J'ai lu à quelque part que la grandeur des gens se mesure aux petits détails. Je l'approuve de bon coeur et ajouterait même que ce sont les petits détails qui font les grandes oeuvres. A ce titre, il est souvent intéressant de lire la correspondance de certains auteurs et d'y découvrir le même génie qui inonde leurs livres. Car l'auteur de génie repousse, par son talent naturel ou par sa rigueur, plus respectable encore, toute médiocrité, faute de goût ou faiblesse de style. Evidemment, il ne s'agit par de déifier l'homme. D'aucun n'est à l'abri d'une exaspération, d'un manque d'inspiration ou d'une urgence.

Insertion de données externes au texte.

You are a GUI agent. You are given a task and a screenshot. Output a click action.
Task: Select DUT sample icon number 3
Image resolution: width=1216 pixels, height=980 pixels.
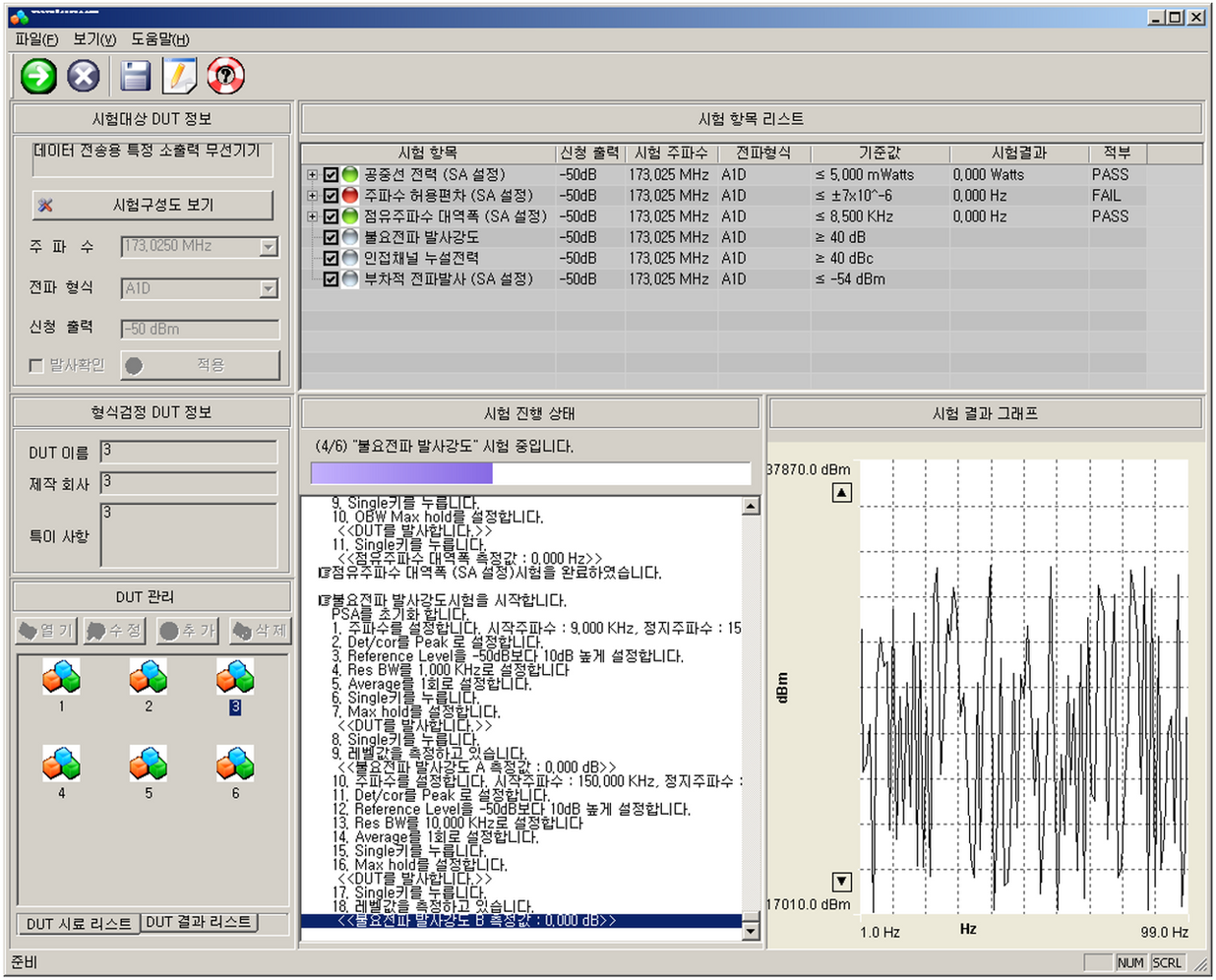coord(235,677)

L'indulgence n'est une qualité que lorsque celui qui la mobilise est rigoureux. L'important est que l'auteur de génie ne considère aucune lettre écrite de sa main comme un détail et c'est sur cette base que le génie se construit.
Je semble insister mais pour contextualiser, je me suis lancé dans ce petit ouvrage acheté par hasard dans une charmante "maison du livre" à l'inlassable litanie d'un proche m'évoquant le génie de monsieur Apollinaire. C'est donc candide et de bonne foi que j'ai découvert ce détail de l'oeuvre d'Apollinaire.
Le problème est qu'Apollinaire semble, lui aussi, avoir considéré ce texte comme un détail de son oeuvre.
Le récit parvient à faire semblant de bien commencer, avec la découverte d'une nudité suite à la chute dans les escaliers de la soeur du principal protagoniste. Voir le caractère libidineux de notre personnage prendre le dessus face à l'urgence de l'accident m'a paru ouvrir une question intéressante et ô combien rarement discutée : la place du désir.
Malheureusement, cette réflexion disparait au profit d'une simple exhibition quelque peu malsaine. Après plusieurs pages alternant entre pédophilie, inceste, description de menstruations, urophilie, j'ai opté pour une lecture critique du roman pornographique de la part d'Apollinaire. Le style n'y était pas, mais au moins, le fond du texte aurait eu un quelconque intérêt en terme de réception et d'attentes du lecteur.
J'aurais pu me satisfaire de cette interprétation si le livre n'offrait pas aussi des descriptions pornographiques tout à fait banales, sans saletés, sans dégoût, avec toujours ce style, le plus direct, sans fioriture, ôtant tout érotisme aux actes décrits. Le résultat mêle alors des scènes de tous genres et n'offre qu'une lecture anecdotique à celui qui aura eu le malheur de s'intéresser aux détails de l'oeuvre d'Apollinaire.